Baker had a fine political pedigree — his father was a congressman from Huntsville, Tenn., and his father-in-law a prominent senator from Illinois. Over the years, his name would be knocked about for big Washington jobs including vice presidential candidate, Supreme Court justice and CIA director. But his focus remained on the Senate and, at times, the White House.
In 18 years as a moderate Republican senator, he was known for plain speaking and plain dealing. He had a talent for brokering compromise, leading some to dub him “the Great Conciliator.”
“Senator Baker truly earned his nickname: the Great Conciliator. I know he will be remembered with fondness by members of both political parties,” Sen. Mitch McConnell of Kentucky said on the Senate floor Thursday, announcing Baker’s death to the chamber.
Tennessee Sen. Lamar Alexander, who once worked as an assistant to Baker, called him “Tennessee’s favorite son” and “an indispensable friend.”

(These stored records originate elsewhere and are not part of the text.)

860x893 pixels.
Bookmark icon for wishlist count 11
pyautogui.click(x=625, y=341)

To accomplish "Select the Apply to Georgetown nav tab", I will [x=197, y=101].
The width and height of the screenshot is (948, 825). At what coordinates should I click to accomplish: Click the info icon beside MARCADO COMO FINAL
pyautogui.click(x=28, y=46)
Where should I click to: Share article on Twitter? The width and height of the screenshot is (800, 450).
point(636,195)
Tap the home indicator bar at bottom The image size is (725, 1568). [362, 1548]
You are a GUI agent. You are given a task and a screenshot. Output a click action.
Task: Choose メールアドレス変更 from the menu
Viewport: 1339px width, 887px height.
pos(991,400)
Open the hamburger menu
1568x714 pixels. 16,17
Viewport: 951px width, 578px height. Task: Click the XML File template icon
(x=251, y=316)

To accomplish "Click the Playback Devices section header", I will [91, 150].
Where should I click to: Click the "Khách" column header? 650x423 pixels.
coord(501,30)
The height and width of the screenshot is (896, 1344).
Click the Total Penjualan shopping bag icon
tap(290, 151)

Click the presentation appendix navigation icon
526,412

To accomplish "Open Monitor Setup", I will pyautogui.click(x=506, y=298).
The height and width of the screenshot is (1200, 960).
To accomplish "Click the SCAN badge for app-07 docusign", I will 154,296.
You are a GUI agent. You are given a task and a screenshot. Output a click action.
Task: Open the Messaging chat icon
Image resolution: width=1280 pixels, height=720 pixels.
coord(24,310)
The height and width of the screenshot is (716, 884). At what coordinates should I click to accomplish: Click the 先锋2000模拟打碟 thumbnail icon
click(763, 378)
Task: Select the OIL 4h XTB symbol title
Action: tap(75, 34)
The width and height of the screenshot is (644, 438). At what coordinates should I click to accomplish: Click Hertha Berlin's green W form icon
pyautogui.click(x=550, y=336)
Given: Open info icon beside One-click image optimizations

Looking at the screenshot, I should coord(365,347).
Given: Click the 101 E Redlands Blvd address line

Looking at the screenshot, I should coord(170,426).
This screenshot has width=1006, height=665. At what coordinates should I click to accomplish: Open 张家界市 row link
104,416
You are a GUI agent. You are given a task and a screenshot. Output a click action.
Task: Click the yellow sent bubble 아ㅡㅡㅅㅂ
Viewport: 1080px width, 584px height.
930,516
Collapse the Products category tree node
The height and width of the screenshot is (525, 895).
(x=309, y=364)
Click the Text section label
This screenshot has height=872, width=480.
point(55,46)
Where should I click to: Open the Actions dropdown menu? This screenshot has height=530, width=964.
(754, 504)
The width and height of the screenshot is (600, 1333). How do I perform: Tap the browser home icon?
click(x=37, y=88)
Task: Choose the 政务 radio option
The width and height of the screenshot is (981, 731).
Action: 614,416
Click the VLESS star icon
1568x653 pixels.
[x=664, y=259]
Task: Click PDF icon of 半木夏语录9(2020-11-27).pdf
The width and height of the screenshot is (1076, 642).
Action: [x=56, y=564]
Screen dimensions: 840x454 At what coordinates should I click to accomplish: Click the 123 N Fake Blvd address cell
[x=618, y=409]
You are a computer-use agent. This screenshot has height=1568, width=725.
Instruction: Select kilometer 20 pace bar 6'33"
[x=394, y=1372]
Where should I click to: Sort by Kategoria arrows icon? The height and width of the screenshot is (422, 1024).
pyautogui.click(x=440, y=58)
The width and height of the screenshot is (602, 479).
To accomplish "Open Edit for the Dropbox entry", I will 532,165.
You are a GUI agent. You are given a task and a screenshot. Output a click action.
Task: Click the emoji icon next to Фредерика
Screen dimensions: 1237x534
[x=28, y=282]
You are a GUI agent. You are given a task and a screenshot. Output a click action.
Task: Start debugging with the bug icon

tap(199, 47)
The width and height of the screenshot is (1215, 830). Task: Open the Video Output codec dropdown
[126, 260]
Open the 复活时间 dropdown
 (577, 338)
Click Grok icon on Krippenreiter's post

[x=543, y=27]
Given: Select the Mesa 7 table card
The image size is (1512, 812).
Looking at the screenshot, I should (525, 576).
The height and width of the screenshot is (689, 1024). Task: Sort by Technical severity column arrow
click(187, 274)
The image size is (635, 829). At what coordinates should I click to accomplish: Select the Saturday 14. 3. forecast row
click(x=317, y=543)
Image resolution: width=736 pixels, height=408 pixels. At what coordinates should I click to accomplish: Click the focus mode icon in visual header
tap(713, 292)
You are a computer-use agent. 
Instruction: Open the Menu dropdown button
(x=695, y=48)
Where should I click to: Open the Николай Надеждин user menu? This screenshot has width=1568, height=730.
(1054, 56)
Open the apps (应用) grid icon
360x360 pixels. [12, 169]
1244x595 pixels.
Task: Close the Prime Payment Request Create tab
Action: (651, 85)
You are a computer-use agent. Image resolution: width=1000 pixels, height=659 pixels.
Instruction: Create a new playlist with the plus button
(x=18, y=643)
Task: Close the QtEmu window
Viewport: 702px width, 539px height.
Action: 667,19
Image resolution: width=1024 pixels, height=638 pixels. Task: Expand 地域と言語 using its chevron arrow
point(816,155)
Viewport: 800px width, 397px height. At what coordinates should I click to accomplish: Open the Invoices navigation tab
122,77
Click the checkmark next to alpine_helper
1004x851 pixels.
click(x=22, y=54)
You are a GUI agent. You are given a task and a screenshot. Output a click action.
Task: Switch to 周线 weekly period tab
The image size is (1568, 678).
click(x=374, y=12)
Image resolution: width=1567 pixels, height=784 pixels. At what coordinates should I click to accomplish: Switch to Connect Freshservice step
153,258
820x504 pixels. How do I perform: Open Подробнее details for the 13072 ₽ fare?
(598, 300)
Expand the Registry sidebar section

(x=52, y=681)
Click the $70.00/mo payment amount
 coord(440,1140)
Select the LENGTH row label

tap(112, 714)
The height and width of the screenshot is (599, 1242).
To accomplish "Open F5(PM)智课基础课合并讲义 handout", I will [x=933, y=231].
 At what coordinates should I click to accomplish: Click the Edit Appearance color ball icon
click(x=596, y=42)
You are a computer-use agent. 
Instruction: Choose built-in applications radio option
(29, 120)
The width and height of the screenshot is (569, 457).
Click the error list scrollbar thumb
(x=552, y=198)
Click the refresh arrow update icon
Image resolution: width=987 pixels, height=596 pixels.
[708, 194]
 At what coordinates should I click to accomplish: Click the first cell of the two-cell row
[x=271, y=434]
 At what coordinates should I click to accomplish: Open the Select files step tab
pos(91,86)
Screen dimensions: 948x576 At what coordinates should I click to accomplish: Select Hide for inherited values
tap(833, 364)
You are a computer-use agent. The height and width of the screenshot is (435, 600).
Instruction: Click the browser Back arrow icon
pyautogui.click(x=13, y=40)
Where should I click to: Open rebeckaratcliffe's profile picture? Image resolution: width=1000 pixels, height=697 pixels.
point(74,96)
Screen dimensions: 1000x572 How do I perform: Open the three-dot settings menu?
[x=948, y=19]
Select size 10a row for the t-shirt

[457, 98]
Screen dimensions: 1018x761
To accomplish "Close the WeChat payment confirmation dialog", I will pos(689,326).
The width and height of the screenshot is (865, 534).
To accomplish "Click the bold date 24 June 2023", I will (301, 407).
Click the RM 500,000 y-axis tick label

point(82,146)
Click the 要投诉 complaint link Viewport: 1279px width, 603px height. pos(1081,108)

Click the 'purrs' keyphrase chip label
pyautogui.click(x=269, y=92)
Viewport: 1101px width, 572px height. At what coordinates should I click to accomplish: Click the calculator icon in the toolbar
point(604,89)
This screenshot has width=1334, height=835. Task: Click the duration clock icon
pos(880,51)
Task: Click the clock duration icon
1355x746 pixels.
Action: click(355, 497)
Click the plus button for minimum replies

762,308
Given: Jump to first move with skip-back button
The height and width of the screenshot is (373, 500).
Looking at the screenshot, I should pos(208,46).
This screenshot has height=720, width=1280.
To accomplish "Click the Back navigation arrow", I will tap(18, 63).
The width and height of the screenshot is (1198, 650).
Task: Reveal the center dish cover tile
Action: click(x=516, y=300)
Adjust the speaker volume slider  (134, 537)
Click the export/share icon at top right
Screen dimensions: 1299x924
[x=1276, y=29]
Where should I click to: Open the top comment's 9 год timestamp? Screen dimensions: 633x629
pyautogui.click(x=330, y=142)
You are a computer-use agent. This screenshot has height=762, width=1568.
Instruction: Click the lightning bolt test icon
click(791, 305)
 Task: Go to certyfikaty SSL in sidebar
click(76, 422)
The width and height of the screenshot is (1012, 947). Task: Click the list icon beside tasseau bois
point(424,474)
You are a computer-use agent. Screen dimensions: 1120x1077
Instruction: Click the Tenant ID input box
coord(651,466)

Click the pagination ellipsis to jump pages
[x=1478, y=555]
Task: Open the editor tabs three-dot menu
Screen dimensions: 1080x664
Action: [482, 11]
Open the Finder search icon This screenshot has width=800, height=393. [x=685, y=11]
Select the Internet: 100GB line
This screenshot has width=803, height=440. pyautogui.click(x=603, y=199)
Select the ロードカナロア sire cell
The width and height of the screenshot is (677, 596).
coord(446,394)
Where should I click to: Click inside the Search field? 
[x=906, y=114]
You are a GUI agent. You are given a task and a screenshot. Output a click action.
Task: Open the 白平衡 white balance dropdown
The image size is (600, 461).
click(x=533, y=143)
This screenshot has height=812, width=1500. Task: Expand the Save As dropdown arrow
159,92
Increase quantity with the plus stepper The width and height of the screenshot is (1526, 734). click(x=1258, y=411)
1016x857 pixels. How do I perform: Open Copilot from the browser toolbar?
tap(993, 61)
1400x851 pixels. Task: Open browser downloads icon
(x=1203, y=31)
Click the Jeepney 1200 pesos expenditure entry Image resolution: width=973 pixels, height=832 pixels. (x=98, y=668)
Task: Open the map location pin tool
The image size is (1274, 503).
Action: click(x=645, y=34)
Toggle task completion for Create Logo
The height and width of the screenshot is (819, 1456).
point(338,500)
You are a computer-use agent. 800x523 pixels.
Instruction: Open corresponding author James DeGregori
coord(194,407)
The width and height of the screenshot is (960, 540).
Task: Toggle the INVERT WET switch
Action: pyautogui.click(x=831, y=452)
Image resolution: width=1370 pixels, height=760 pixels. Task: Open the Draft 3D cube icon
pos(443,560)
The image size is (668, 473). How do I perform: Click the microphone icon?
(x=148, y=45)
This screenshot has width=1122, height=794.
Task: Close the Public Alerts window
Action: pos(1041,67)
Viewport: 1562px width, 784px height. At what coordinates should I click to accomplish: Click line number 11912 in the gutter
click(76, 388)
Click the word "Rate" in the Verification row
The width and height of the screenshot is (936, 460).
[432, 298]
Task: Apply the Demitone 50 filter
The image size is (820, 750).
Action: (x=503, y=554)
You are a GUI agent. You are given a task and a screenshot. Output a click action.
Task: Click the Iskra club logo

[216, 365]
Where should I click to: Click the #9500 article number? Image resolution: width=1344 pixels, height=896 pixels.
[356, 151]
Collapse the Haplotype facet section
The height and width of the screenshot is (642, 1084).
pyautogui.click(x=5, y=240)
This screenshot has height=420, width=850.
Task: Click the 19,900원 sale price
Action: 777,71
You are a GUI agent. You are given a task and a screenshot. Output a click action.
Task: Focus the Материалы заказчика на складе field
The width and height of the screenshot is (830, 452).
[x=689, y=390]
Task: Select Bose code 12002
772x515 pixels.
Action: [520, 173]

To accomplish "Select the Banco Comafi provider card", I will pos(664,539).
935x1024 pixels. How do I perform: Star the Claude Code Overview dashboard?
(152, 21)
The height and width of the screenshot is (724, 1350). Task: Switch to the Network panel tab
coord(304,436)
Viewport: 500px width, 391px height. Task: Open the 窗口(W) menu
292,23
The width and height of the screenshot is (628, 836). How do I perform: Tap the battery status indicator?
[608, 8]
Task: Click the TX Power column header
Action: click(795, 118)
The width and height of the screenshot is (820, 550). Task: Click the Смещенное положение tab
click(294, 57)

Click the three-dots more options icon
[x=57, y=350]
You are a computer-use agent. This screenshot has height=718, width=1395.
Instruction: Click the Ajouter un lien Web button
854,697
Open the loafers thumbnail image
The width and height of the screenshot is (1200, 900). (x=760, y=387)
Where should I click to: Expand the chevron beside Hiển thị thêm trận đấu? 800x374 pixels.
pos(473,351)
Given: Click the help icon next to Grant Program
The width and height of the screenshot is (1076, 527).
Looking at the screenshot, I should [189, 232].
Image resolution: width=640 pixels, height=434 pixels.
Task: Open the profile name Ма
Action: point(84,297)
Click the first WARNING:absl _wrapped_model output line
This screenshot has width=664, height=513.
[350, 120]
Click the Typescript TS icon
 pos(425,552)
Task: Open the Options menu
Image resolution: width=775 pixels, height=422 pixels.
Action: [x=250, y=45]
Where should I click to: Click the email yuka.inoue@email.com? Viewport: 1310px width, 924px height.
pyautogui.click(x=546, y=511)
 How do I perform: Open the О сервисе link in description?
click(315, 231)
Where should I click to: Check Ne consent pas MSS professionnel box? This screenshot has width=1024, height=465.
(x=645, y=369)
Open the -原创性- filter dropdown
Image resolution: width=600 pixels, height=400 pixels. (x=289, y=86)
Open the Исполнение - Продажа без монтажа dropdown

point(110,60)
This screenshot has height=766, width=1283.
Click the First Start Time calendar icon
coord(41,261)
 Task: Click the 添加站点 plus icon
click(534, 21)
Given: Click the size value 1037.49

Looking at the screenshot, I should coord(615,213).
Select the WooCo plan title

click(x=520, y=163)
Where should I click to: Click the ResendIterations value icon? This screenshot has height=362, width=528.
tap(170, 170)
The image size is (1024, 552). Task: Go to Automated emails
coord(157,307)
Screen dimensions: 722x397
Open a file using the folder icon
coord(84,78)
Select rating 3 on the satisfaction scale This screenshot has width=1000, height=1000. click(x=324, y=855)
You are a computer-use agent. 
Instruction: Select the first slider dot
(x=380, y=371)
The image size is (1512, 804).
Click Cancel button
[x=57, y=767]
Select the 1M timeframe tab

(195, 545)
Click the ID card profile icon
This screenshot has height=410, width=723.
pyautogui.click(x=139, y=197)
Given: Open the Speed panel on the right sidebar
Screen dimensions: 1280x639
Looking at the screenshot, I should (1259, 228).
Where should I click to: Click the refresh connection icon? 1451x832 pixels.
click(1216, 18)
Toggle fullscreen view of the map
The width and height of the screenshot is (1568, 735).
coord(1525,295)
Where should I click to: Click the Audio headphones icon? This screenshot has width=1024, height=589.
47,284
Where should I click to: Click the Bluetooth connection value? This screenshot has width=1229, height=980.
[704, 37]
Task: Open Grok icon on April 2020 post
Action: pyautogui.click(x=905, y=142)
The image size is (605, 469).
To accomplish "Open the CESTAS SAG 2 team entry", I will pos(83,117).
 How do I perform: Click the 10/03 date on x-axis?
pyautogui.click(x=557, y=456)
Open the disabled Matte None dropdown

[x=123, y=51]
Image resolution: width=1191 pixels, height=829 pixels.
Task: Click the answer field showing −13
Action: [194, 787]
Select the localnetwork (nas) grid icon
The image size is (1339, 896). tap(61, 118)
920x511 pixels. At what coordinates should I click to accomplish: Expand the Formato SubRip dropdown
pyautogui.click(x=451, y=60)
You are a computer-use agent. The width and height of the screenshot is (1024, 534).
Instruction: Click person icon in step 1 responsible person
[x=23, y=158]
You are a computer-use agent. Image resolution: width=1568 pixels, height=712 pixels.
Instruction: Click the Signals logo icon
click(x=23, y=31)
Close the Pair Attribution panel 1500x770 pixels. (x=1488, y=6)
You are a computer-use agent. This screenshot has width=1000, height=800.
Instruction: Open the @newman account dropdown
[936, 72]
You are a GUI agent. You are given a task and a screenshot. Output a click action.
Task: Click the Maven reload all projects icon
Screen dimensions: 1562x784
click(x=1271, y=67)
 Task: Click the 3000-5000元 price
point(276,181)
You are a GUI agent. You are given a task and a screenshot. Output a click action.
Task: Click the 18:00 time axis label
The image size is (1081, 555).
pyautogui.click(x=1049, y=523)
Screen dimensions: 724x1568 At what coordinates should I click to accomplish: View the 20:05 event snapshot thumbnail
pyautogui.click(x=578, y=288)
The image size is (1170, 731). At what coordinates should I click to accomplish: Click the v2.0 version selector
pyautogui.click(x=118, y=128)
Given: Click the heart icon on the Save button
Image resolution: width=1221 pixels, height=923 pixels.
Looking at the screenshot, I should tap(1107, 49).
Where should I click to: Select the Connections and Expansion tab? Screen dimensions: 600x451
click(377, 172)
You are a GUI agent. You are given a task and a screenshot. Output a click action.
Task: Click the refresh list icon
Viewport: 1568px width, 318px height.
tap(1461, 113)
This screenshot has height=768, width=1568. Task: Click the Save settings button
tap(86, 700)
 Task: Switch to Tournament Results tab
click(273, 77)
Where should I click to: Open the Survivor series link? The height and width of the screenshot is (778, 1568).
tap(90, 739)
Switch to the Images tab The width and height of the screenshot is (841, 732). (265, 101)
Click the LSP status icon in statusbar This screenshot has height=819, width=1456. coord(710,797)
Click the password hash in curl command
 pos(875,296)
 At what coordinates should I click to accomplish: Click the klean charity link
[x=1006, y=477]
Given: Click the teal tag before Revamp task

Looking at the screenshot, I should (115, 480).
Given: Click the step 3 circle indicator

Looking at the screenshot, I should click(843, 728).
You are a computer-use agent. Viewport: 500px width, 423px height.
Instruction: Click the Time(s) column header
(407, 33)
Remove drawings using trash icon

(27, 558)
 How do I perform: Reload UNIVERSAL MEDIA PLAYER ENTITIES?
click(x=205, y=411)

U.S. Rep. Phil Roe called Baker “a true statesman who always put the greater good before party lines. Howard Baker set an example we’d all do well to follow.
And Tennessee Democratic Party Chairman Roy Herron also weighed in: “Senator Baker earned the respect of Democrats as well as Republicans. He worked in a bipartisan way with presidents and colleagues on both sides of the aisle.
Baker was minority leader when the Reagan landslide swept Republicans into control of the chamber in 1980 Reagan, and he became the first Republican majority leader in decades.
Putting aside his own reservations about Reagan’s economic proposals, Baker played a key role in passage of legislation synonymous with the “Reagan Revolution” — major tax and spending cuts combined with a military buildup.
Baker considered his years as Senate majority leader, 1981 to 1985, the high point of his career. He called it “the second-best job in town, only second to the presidency.”
He made a fleeting bid for that best job in 1980, and left the Senate with an eye to another presidential run in 1988. Instead, he ended up in the White House as Reagan’s chief of staff.
During much of the 1980s and ‘90s, Baker grappled with the illness of his wife, Joy, daughter of Everett Dirksen, a former GOP Senate leader. She died in 1993 after an 11-year battle with cancer. The couple had two children.
In 1996, Baker married Kansas Sen. Nancy Landon Kassebaum. It was the first time two people who had served in the Senate married.
President George H.W. Bush sent Baker to Moscow in 1991 to meet with Soviet leader Mikhail Gorbachev before a summit; George W. Bush named him ambassador to Japan in 2001.
An accomplished amateur photographer, Baker carried a camera wherever he went. But he didn’t take any photos during the Watergate hearings.
“I felt that it was beneath the dignity of the event,” he said years later. “It turned out the event had no dignity and I should have taken pictures.”